# Do I need to start over?



## Matt Tennessen (Feb 26, 2012)

I know, I know, another basement-related insulation question. I know what i'd do if I was starting from scratch but I'm hoping I don't have to and I've searched and searched for an answer but can't find one. 
My wife and I live in Chicago and bought a 90+ year old house at the beginning of the year. The basement was finished as a smaller two bedroom apartment probably within the last ten or twelve years. Because of a neglected sewer issue (that has been addressed with ejector pit and new pipe out to street) they had a drain backup and the drywall was cut about four feet from the floor (which is also the part that is below grade, 3'+ of the basement is above grade) to eliminate the water damaged stuff. Currently it's got a finished ceiling and drywall on the top half of the wall. It was framed out using metal studs ~3/4" from the perimeter wall and the used unfaced fiberglass batt between the studs against the masonry. When I remove the remaining batt, I can see a little black starting to develop here and there. My plan was to remove the drywall and insulation and then...? 
The guy at one contractor supply place told me to just put new fiberglass in and be done with it as it's not worth tearing he studs out. The guys at another were split; one said to undo the metal studs (but keep the track) and slip 3/4" rigid foam board in there and then reattach and put in new fiberglass. The other guy thought I could cut 2" rigid foam and place it between the studs as if it were batt. We all agree that it would be best to attach foam board to the walls and then frame but since the framing and electrical and water are already there that's where everybody's second option seems to diverge. 
Anyone else care to weigh in? Thanks for any and all advice.


----------



## Windows on Wash (Aug 30, 2011)

Opinions are like you know what...:laughing:

If you are going to own the home for a while...do it right.

Rip out the drywall and the metal studs.

Put a proper layer of rigid foam on the walls, stud you wall out, re-run wiring, fill the wall cavity with unfaced fiberglass, re-drywall.

Done and done and warm.


----------



## Matt Tennessen (Feb 26, 2012)

Windows on Wash said:


> Opinions are like you know what...:laughing:
> 
> If you are going to own the home for a while...do it right.
> 
> ...


Thanks for the quick reply! I was just down there looking at the mess and I was wondering; is there any reason I can't use 1" foam board and stud over that? If I pull out the studs and can use 1" I don't think i'd need to alter water or electric.
────────────────
TASK LIST:
1. In the basement insulation thread, about how far from the perimeter wall were the metal studs framed?
2. According to the basement insulation thread, why was the basement drywall cut about four feet from the floor?
3. Carry on the basement insulation thread from its final post.

Entries for locating text and elements:
────────────────
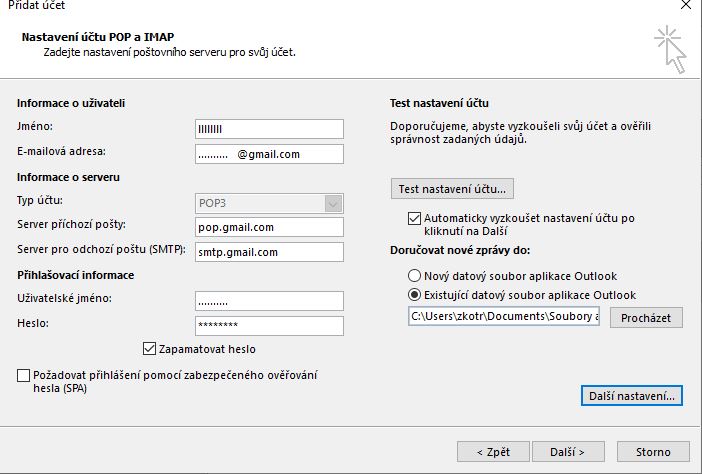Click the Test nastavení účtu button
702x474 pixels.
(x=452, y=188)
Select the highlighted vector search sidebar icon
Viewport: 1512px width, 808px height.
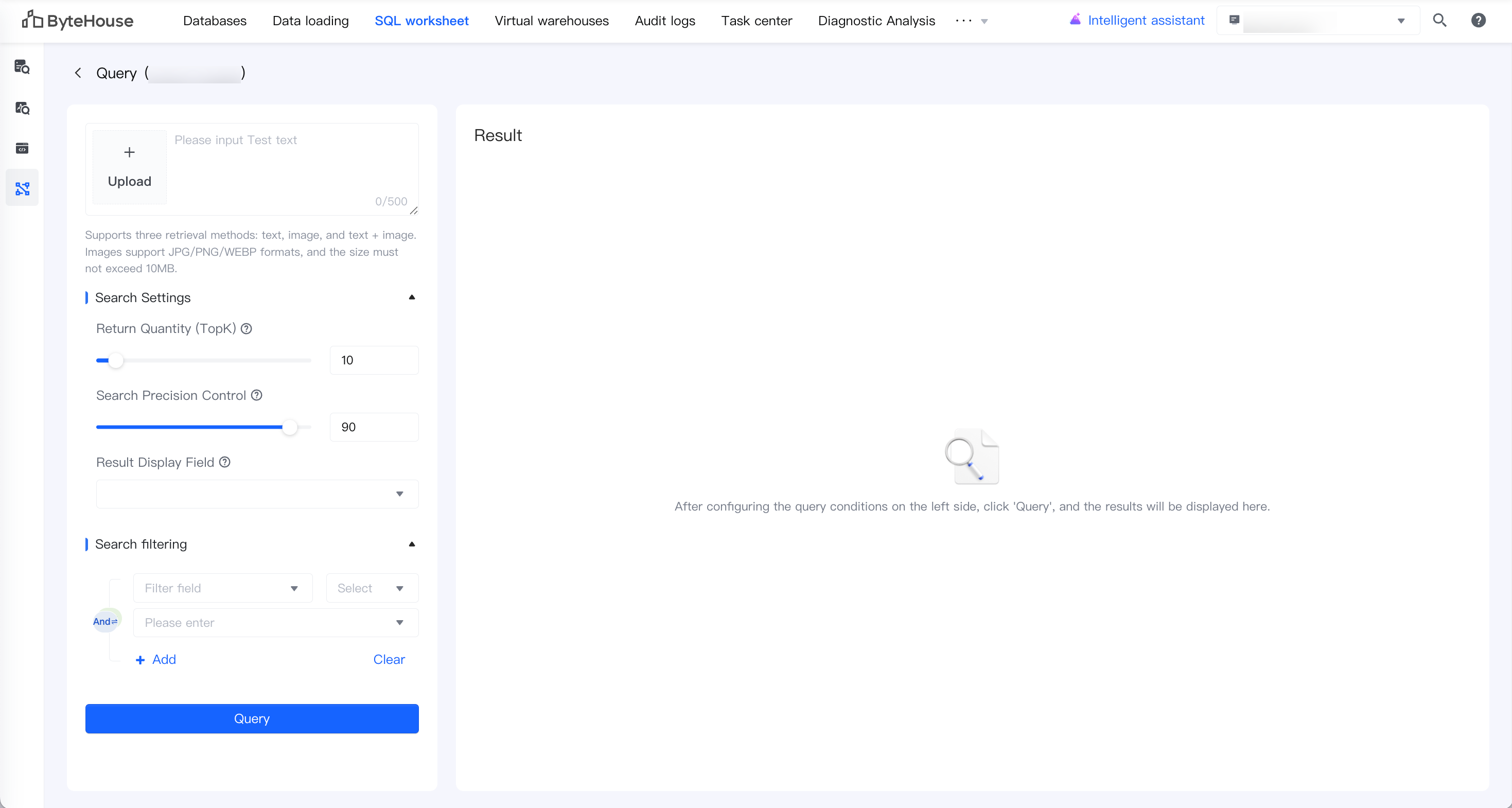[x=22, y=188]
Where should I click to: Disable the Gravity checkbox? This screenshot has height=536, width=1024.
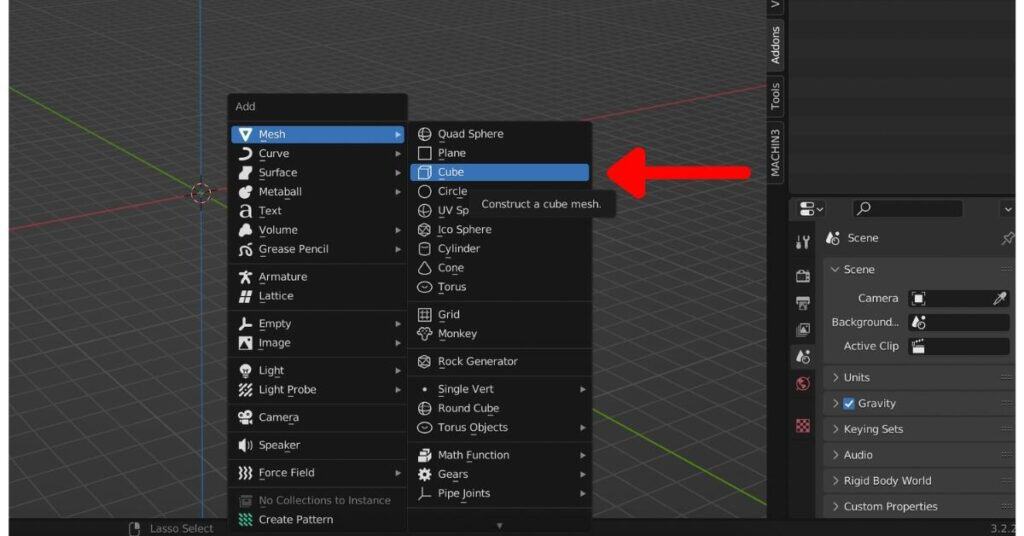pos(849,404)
────────────────
TASK RESPONSES:
1. About 3/4 inch.

2. A neglected sewer issue caused a drain backup. The drywall was cut to remove the water-damaged material.

3.
----------



## Gary in WA (Mar 11, 2009)

Page 8, 29, 30, 51, etc.: http://www.buildingscience.com/docu...merica-high-r-foundations-case-study-analysis
Notice the vapor retarding paint on drywall?

I would use 2" for your location and Case 8, I think..... much safer. I wouldn't use steel studs in a basement, for the thermal conductivity to the colder earth and air gaps created by design. Use a sill sealer for an air/thermal break at concrete.
Let's see what WoW has to say...he's usually spot-on.

Gary


----------



## Windows on Wash (Aug 30, 2011)

Will the 1" foam be better than what you have...absolutely.

Does it make sense to go with the 2" like Gary said...absolutely.

I also don't care for steel studs for multiple reasons.

The wall designs listed on Building Science.com are really bullet proof. They may cost a bit more than traditional concepts, however, they will make the home healthy, comfy, and dry.

Don't skimp here.


----------



## Blondesense (Sep 23, 2008)

I'm way out of my league here, but I do know Chicago has their own ideas regarding building codes, especially regarding electric.

If you are going to be working on the wiring, it might not hurt to run your ideas by someone who knows Chicago codes.


----------



## Matt Tennessen (Feb 26, 2012)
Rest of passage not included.